● SOURCE DATA
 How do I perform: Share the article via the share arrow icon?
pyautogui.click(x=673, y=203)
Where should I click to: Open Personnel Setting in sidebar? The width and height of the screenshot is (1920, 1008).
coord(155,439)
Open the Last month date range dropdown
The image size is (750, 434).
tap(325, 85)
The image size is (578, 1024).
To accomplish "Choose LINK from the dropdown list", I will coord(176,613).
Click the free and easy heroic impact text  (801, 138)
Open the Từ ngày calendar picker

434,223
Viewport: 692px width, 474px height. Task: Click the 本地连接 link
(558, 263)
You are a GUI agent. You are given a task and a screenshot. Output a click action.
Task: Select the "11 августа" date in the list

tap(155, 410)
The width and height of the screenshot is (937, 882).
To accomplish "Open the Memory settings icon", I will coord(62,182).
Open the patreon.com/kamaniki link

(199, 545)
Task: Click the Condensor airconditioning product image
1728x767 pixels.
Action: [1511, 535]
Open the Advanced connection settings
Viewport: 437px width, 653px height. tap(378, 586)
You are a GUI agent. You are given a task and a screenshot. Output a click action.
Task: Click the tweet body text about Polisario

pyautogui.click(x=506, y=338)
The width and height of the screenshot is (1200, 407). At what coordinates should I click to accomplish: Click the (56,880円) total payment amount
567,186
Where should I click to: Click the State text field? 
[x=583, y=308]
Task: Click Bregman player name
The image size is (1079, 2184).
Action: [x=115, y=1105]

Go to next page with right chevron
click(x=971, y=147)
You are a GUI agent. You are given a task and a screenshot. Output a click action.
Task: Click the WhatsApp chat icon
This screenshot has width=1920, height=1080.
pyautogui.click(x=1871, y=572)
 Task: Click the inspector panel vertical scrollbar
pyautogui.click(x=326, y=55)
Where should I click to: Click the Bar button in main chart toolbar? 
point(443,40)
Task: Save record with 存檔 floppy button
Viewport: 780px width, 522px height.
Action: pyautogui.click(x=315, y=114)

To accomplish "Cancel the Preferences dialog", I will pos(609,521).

● ACTIVITY
Copy, from the material above, each line in which the string "dropdown" occurs.

● EXERCISE OUTPUT
Open the Last month date range dropdown
To accomplish "Choose LINK from the dropdown list", I will coord(176,613).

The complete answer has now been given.